Süße Stücke, die den Gaumen vieler Genießer erobern wollen

Ybycui: Mit Ausdauer, kontinuierlicher Weiterbildung und einer echten Leidenschaft für das Backen ist es Guadalupe Otazú gelungen, ihre Marke “Serranía Alfajores Artesanales“ als schnell wachsendes Unternehmen im Landesinneren zu positionieren.

In einer kleinen Küche in Ybycuí nahm eines der vielversprechendsten Projekte der handwerklichen Lebensmittelindustrie Gestalt an: Serranía Alfajores Artesanales. Otazú, ihre Gründerin, fand im Backen nicht nur eine Form des persönlichen Ausdrucks, sondern auch die Möglichkeit, ein Lebensprojekt mit Sinn und Zukunftsvision aufzubauen.

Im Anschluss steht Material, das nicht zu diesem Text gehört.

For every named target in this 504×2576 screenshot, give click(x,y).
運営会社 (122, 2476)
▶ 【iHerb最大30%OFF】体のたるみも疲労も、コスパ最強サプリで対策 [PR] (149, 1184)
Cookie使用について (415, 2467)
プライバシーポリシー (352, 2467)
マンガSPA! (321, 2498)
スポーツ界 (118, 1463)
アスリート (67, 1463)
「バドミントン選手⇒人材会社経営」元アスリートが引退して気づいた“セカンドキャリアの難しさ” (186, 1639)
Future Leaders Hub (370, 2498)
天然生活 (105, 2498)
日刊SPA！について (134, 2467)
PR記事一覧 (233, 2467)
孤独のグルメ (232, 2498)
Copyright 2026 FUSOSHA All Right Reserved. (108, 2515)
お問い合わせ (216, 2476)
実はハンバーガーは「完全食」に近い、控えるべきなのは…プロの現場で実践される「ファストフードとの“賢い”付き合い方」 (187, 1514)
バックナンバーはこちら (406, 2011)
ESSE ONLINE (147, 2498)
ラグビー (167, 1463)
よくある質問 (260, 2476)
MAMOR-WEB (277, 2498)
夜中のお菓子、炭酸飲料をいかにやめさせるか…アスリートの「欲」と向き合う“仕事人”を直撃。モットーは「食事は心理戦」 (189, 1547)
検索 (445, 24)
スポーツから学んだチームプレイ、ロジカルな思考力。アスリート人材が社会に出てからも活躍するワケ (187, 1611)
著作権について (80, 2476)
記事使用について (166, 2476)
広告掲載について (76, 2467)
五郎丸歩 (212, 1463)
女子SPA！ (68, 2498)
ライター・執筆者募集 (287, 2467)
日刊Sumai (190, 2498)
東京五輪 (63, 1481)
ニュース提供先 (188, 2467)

Alles begann als Hobby: Sie backte hausgemachte Alfajores für ihre Familie und Freunde. Doch das Lob und die spontane Nachfrage waren klare Anzeichen dafür, dass aus dieser Leidenschaft ein echtes Geschäft werden könnte. Ohne vorherige Erfahrung als Unternehmerin wagte Otazú ihr Glück. Mit ihren Ersparnissen kaufte sie die ersten Zutaten und Utensilien und beschritt damit einen Weg, der von Herausforderungen, Lernerfahrungen und bemerkenswerten Erfolgen geprägt sein sollte.

Im Landesinneren

Ein Unternehmen außerhalb von Asunción zu gründen, bedeutet logistische Hürden und Marktzugangsbarrieren, doch das hielt Otazú nicht auf. „Mehr als 120 Kilometer von der Hauptstadt entfernt zu sein, ist eine ständige Herausforderung“, gibt sie zu. Wichtige Unterstützung fand sie jedoch bei Institutionen wie dem Vizeministerium für Klein- und Mittelbetriebe und dem Ministerium für Industrie und Handel (MIC). Diese stellten ihr technisches Werkzeug und konkrete Finanzierungsmöglichkeiten durch virtuelle Schulungen und Programme zur Verfügung.

Anerkennung

Ihre Bemühungen blieben nicht unbemerkt. Otazú wurde zweimal für ein Startkapital ausgewählt. Das erste Mal im Rahmen des ReeMujer-Programms, wo ihr Projekt unter mehr als 4.500 Bewerbungen hervorstach und es in die erlesene Gruppe der fünf besten Vorschläge des Landes schaffte.

Die zweite Auszeichnung verdankt sie dem Programm “Women Business Leaders“, das vom MIC sowie der Genossenschaft Medalla Milagrosa gefördert wird und ihr die weitere Expansion ihres Unternehmens ermöglicht.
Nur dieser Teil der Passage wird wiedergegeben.